The main language of the Tabasaran people is the Tabasaran language (табасаран чIал‎, tabasaran ҫ̇al), which belongs to the Lezgic branch of Northeast Caucasian language family. It is closely related to neighbouring Lezgian and Aghul languages. UNESCO classifies Tabasaran language as "vulnerable". According to 2002 Russian census 97% of the Tabasaran can speak their ancestral language and a further 87% of them know Russian.

Under Soviet control Tabasaran has become one of the official languages of Dagestan.

=== Religion ===
The vast majority of Tabasarans profess Sunni Islam and belong to the Shafi'i school.

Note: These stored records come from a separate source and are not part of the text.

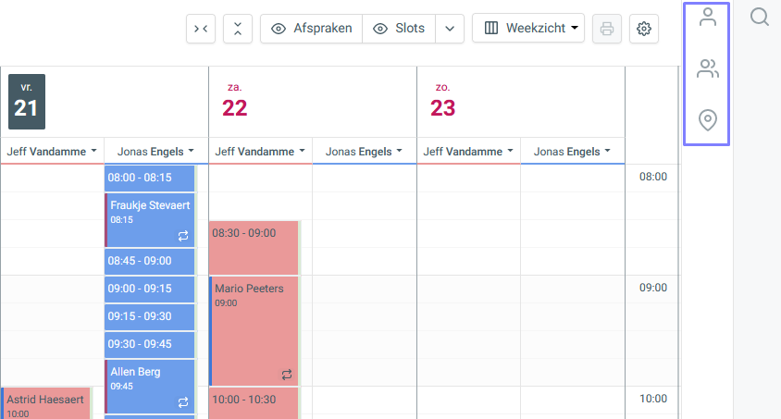Select the Sunday 23 day header
The image size is (781, 419).
(x=442, y=102)
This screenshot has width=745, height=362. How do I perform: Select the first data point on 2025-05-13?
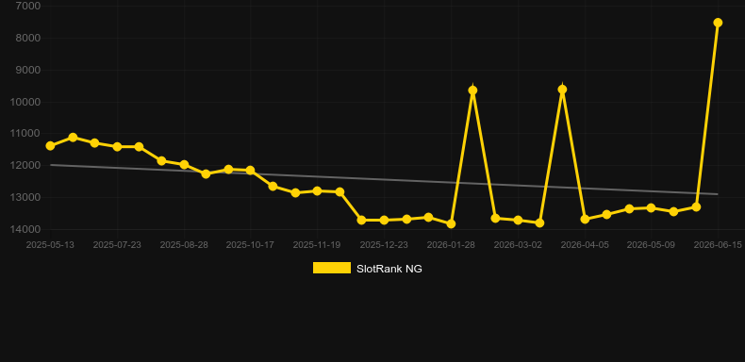(x=50, y=146)
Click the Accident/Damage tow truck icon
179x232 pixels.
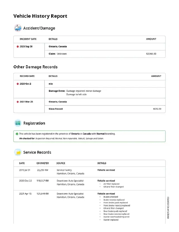[18, 28]
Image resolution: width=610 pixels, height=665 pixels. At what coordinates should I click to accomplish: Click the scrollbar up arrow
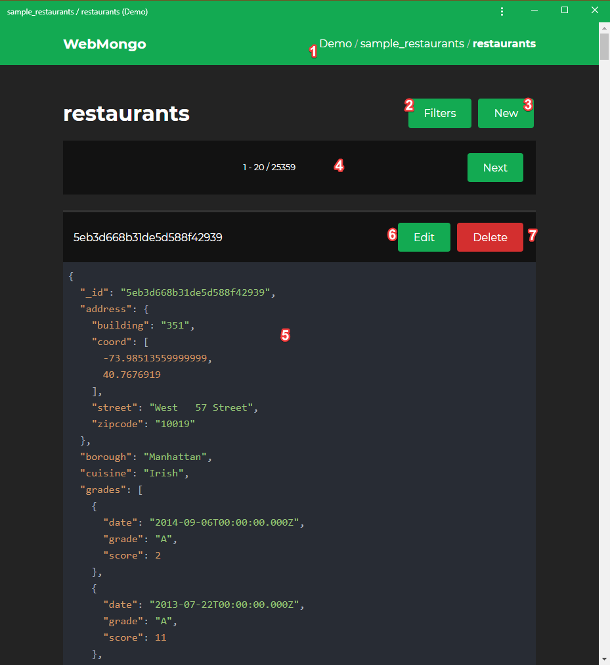pos(604,28)
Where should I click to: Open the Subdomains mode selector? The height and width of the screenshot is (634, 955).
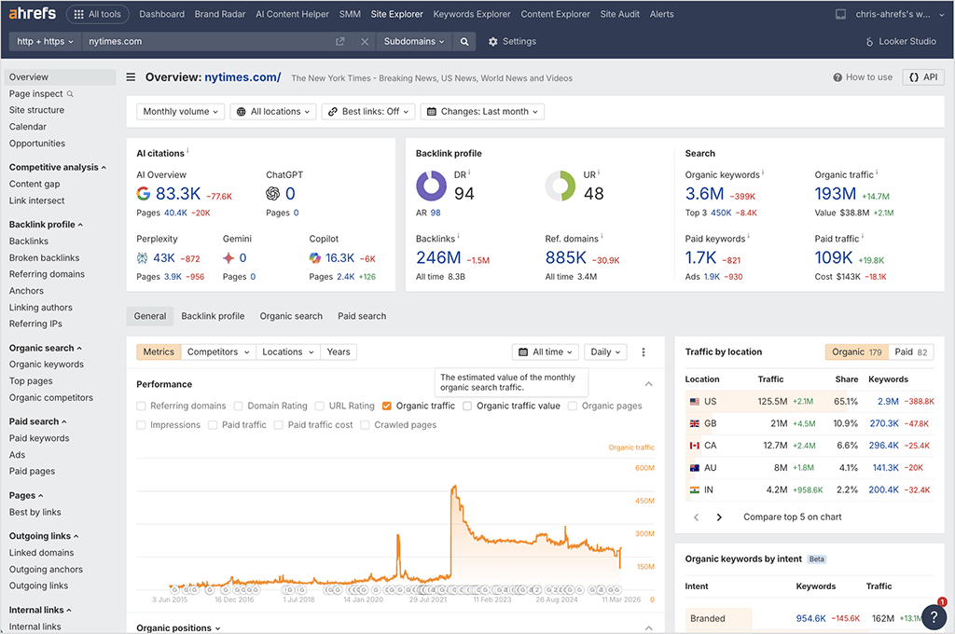click(x=414, y=41)
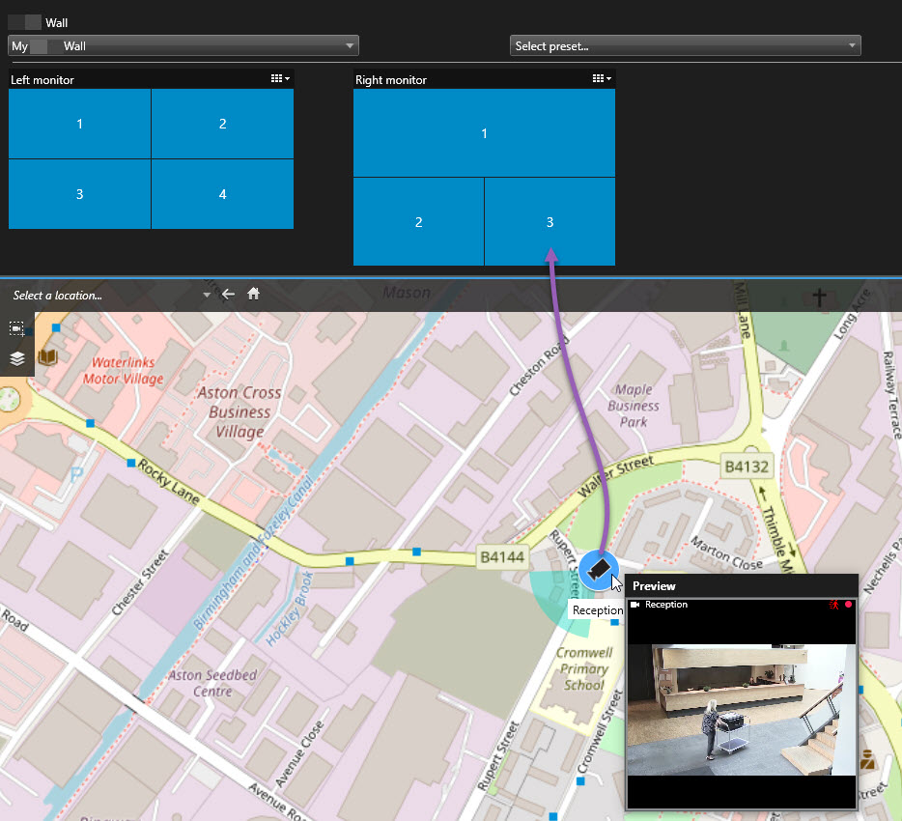Select tile 1 on Right monitor

pos(484,133)
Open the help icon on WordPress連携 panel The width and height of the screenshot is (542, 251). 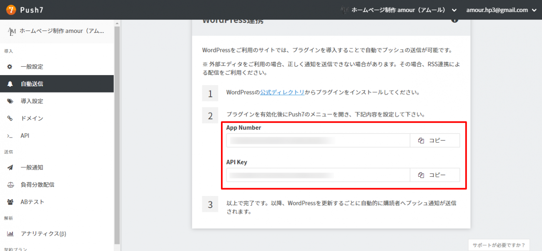[x=455, y=19]
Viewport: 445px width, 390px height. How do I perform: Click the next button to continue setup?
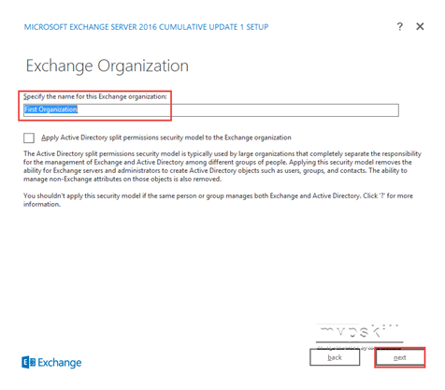pyautogui.click(x=400, y=357)
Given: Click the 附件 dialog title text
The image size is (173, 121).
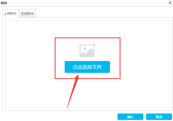Looking at the screenshot, I should pyautogui.click(x=4, y=3).
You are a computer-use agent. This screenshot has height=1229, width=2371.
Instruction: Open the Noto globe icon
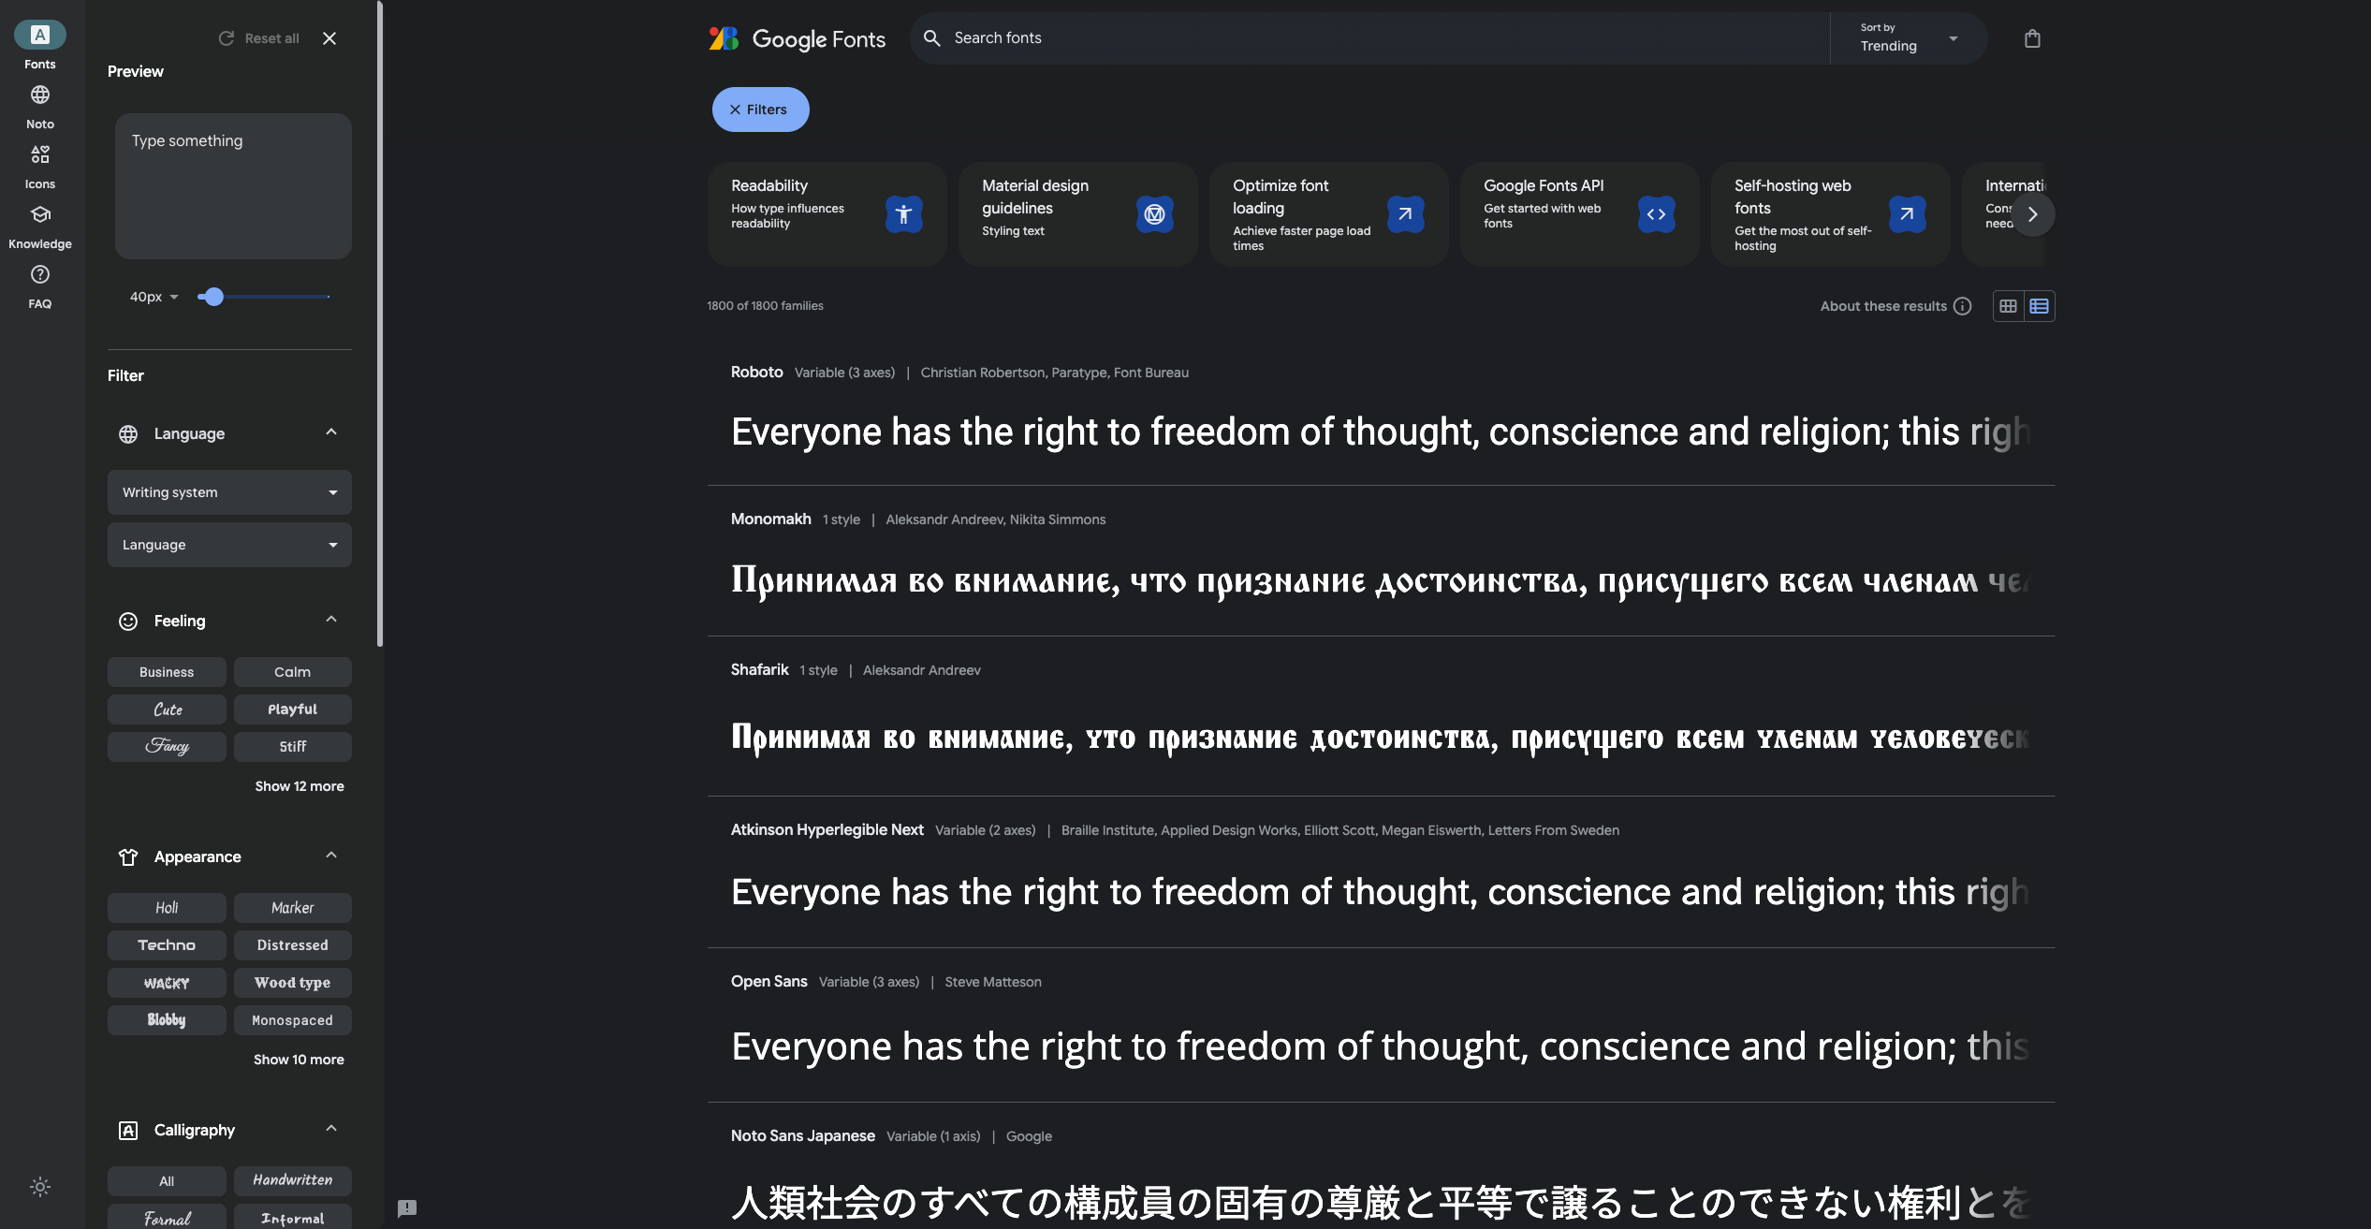[x=40, y=95]
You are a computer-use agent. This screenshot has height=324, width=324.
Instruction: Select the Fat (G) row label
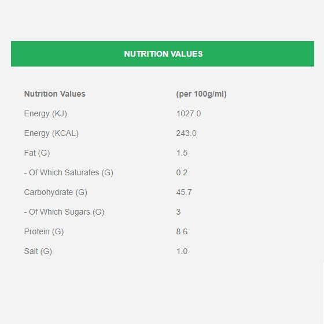[37, 153]
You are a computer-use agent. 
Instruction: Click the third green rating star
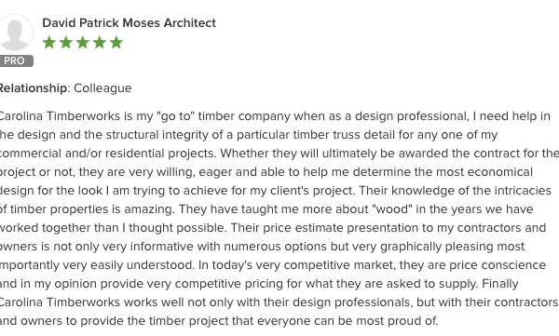[83, 43]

Some elements originated from pre-Islamic Tabasaran beliefs, such as deity names and annual spring celebration known as Elbetsan (parallel to Iranic Nowruz and Lezgian Yaran-Suvar) have been preserved in the contemporary Tabasaran society.

== Economy ==
Tabasaran traditional economy has been based on agriculture and animal husbandry, as the regions inhabited by the group have a mild and warm climate with abundant water sources. Agriculturally grain farming, orchards and viticulture is common among the people. Carpet weaving, leatherworking, woolen clothes, woodworking and beekeeping form the domestic industries.

== Notable people ==

- Russian pole vaulter Yelena Isinbayeva and Kamal Khan-Magomedov, the 2015 European Games champion in men's Judo -66 kg, are both half-Tabasaran.
- Rustam Muradov, Colonel General in the Russian Armed Forces.
- Zumrud Khanmagomedova, the first Tabasaran woman who received a higher education and the first Tabasaran poetess.